Records provided
[Start of Attachment]
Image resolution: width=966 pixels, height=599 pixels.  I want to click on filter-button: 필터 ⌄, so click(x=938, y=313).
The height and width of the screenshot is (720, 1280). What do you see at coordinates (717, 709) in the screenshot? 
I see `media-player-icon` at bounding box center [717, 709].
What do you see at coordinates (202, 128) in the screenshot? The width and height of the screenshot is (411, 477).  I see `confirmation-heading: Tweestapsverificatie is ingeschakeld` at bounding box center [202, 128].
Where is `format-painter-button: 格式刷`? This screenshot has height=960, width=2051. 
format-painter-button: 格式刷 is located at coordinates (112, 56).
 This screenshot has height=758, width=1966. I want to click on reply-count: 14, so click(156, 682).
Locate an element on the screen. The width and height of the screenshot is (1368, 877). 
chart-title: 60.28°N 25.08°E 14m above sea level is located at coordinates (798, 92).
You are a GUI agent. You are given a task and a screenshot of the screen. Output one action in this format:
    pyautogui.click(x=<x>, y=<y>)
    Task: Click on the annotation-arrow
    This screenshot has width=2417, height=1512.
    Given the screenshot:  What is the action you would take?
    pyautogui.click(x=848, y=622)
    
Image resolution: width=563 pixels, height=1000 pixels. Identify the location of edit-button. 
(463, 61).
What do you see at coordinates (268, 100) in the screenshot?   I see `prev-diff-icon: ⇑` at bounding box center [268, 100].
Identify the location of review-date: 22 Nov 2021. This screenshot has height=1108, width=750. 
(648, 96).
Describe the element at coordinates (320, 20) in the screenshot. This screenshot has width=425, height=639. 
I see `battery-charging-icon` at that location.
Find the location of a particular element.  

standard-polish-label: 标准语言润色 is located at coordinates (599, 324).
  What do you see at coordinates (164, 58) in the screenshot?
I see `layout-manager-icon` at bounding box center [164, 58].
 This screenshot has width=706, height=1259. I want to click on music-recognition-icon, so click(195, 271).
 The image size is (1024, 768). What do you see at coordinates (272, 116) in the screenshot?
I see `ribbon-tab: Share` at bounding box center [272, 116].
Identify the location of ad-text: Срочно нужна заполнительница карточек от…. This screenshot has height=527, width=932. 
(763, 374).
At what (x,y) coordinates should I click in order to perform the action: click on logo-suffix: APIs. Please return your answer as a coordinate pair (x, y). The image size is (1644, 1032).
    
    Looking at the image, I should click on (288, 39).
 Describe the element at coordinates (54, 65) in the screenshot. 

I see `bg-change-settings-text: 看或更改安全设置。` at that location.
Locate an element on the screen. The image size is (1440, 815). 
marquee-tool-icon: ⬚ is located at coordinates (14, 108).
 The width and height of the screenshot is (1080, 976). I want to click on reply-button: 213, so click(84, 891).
[End of Attachment]
Work to be completed
Return all of the lines above word for word, unchanged.

Task answer
Image resolution: width=966 pixels, height=599 pixels.  I want to click on filter-button: 필터 ⌄, so click(x=938, y=313).
The height and width of the screenshot is (720, 1280). What do you see at coordinates (717, 709) in the screenshot? 
I see `media-player-icon` at bounding box center [717, 709].
What do you see at coordinates (202, 128) in the screenshot? The width and height of the screenshot is (411, 477).  I see `confirmation-heading: Tweestapsverificatie is ingeschakeld` at bounding box center [202, 128].
Where is `format-painter-button: 格式刷`? This screenshot has height=960, width=2051. 
format-painter-button: 格式刷 is located at coordinates (112, 56).
 This screenshot has height=758, width=1966. I want to click on reply-count: 14, so click(156, 682).
Locate an element on the screen. The width and height of the screenshot is (1368, 877). 
chart-title: 60.28°N 25.08°E 14m above sea level is located at coordinates (798, 92).
You are a GUI agent. You are given a task and a screenshot of the screen. Output one action in this format:
    pyautogui.click(x=<x>, y=<y>)
    Task: Click on the annotation-arrow
    This screenshot has width=2417, height=1512.
    Given the screenshot:  What is the action you would take?
    pyautogui.click(x=848, y=622)
    
Image resolution: width=563 pixels, height=1000 pixels. Identify the location of edit-button. 
(463, 61).
What do you see at coordinates (268, 100) in the screenshot?   I see `prev-diff-icon: ⇑` at bounding box center [268, 100].
Identify the location of review-date: 22 Nov 2021. This screenshot has height=1108, width=750. 
(648, 96).
Describe the element at coordinates (320, 20) in the screenshot. This screenshot has width=425, height=639. 
I see `battery-charging-icon` at that location.
Find the location of a particular element.  

standard-polish-label: 标准语言润色 is located at coordinates (599, 324).
  What do you see at coordinates (164, 58) in the screenshot?
I see `layout-manager-icon` at bounding box center [164, 58].
 This screenshot has width=706, height=1259. I want to click on music-recognition-icon, so click(195, 271).
 The image size is (1024, 768). What do you see at coordinates (272, 116) in the screenshot?
I see `ribbon-tab: Share` at bounding box center [272, 116].
Identify the location of ad-text: Срочно нужна заполнительница карточек от…. This screenshot has height=527, width=932. 
(763, 374).
At what (x,y) coordinates should I click in order to perform the action: click on logo-suffix: APIs. Please return your answer as a coordinate pair (x, y). The image size is (1644, 1032).
    
    Looking at the image, I should click on (288, 39).
 Describe the element at coordinates (54, 65) in the screenshot. 

I see `bg-change-settings-text: 看或更改安全设置。` at that location.
Locate an element on the screen. The image size is (1440, 815). 
marquee-tool-icon: ⬚ is located at coordinates (14, 108).
 The width and height of the screenshot is (1080, 976). I want to click on reply-button: 213, so click(84, 891).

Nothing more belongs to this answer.